:: What you should do ::
Going line by line through the material below, tally those that contain the word "tiếp" and give the count by itself.

:: Extracted entries ::
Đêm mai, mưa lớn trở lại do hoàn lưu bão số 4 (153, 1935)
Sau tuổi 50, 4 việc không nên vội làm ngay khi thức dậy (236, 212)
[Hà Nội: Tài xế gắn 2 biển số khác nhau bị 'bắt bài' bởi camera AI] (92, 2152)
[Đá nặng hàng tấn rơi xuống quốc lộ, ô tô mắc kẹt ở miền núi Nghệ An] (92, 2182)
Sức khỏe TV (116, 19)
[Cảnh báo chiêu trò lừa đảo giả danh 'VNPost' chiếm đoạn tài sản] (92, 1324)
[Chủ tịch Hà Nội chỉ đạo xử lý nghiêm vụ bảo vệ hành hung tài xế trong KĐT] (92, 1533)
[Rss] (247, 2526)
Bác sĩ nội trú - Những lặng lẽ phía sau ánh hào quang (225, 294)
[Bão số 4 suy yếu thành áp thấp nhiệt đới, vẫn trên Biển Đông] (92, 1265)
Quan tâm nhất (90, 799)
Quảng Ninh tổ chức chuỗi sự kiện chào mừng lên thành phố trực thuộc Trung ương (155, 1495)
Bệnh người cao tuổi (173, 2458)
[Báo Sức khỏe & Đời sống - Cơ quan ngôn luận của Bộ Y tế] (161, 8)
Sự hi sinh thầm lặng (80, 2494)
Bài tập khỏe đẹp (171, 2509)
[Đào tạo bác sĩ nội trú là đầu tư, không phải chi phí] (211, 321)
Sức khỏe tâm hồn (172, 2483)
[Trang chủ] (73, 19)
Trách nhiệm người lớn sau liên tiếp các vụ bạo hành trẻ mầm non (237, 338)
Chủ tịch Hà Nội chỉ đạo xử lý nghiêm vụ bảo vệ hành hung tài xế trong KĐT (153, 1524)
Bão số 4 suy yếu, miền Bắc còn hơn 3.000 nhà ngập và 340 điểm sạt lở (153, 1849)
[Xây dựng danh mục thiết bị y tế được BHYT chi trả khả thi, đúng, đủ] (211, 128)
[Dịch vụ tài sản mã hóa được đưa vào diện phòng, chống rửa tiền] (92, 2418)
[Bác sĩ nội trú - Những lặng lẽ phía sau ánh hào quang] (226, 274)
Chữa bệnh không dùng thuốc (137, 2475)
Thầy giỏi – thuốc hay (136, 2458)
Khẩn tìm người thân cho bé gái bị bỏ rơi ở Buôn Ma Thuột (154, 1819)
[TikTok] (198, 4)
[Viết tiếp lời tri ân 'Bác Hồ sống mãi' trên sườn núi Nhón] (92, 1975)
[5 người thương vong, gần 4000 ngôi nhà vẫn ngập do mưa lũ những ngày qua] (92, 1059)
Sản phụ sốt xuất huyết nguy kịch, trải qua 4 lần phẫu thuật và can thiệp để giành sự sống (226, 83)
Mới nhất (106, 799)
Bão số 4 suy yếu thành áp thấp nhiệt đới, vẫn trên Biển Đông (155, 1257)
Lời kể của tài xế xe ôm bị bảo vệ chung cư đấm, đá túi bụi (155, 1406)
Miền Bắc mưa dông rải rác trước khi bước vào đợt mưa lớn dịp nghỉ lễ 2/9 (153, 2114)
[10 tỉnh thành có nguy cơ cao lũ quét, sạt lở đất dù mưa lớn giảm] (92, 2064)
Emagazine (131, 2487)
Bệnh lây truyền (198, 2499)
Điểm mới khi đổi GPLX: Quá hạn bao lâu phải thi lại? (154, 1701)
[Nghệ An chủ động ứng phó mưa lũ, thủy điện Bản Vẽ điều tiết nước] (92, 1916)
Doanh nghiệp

:: Task response ::
2